Je m’interroge en revanche sur l’idée de confier à l’ANSM la mise en place de ces réformes. Car enfin, l’ANSM (Agence nationale de sécurité du médicament et des produits de santé) est justement l’organisme qui, dans l’affaire du Lévothyrox, a fait la preuve éclatante… de son incompétence. Il n’est qu’à voir son système de déclaration des effets indésirables : les médecins le jugent lourd et inadapté, et les patients ne savent pas où effectuer leurs signalements. Pire, quand ils y parviennent, ils n’obtiennent pas de réponse – faute, précise la mission, « d’interlocuteur identifié pour traiter ces remontées ou les orienter ». Bref, l’ANSM ne fait pas son travail. Et lorsqu’elle se réveille enfin, c’est pour mettre en doute la parole des patients, victimes selon elle d’un inédit « effet nocebo » généralisé. Ou pour envoyer des courriers co-signés avec le laboratoire concerné – « ce qui décrédibilise le message et atténue sa dimension sanitaire et officielle », note le rapport.

Quant à la communication de l’ANSM vers le grand public, notamment à travers les médias, elle date du siècle précédent : conférences de presse organisée en catastrophe, communiqués rédigés sous la pression, réponses au compte-goutte aux journalistes. Mais peu, voire pas de présence sur les réseaux sociaux. Un comble quand on sait à quel point Internet véhicule rumeurs et contre-vérités sur les médicaments. Le ministère de la Santé ne s’y est pas trompé : l’hiver dernier, au moment de la polémique sur les vaccinations obligatoires, il a fait appel à deux YouTubeurs pour contrecarrer les anti-vaccins.

Résultat : leurs vidéos ont été vues 280 000 fois en moins de 24 heures. Et pendant ce temps-là, le compte twitter de l’ANSM comptabilise 12 600 abonnés, autant dire une misère. Sans oublier ses 80 abonnements – dont 80 Agences d’État et aucune association d’usagers de santé. Cherchez l’erreur… Rien d’étonnant, dès lors, que l’ANSM ait un niveau de notoriété pitoyable : sept ans après sa création, à peine un généraliste sur deux connait son existence.

Faute d’un changement de culture radical et d’une augmentation conséquente de ses moyens financiers et humains, l’ANSM risque donc d’avoir quelque difficulté à remplir ses nouvelles missions. C’est regrettable. Dramatique même, au regard de la confiance à rétablir que je mentionnais en titre de ce post. Certes, tout n’est pas (encore) fichu : individuellement, l’immense majorité des Français conservent une grande confiance dans leur médecin personnel. De même, ils sont 85% à avoir confiance dans les médicaments qu’ils prennent – plus précisément, ils sont 85% à être convaincus de leur efficacité.

★ ★ ★

Ce qu'il faut -
Selon le passage fourni, combien d'abonnés compte le compte Twitter de l'ANSM ?

★ ★ ★

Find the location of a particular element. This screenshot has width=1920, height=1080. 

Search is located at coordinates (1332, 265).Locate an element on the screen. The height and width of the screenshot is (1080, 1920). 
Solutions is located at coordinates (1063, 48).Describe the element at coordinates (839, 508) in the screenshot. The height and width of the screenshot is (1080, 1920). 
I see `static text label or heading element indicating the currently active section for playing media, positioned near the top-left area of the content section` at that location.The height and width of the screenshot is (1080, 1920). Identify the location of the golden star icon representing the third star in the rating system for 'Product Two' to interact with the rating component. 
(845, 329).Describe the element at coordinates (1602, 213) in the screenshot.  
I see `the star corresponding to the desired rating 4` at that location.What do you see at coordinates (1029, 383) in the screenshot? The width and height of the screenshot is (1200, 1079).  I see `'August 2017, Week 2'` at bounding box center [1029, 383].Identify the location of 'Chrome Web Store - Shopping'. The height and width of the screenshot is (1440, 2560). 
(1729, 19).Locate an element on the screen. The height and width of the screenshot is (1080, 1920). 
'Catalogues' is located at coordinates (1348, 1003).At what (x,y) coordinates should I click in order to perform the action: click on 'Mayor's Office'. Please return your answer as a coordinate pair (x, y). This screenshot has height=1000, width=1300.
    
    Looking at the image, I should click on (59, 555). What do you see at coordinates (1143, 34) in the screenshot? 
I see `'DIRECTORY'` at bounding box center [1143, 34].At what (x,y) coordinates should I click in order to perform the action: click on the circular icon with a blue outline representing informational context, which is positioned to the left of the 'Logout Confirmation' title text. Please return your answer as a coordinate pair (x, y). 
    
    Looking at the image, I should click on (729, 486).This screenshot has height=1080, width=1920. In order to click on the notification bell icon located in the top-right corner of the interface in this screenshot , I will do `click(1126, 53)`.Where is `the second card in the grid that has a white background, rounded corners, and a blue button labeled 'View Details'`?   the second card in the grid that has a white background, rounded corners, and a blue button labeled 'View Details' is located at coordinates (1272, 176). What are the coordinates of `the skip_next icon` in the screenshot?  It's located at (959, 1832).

★ ★ ★

Résultat obtenu -
12 600 abonnés.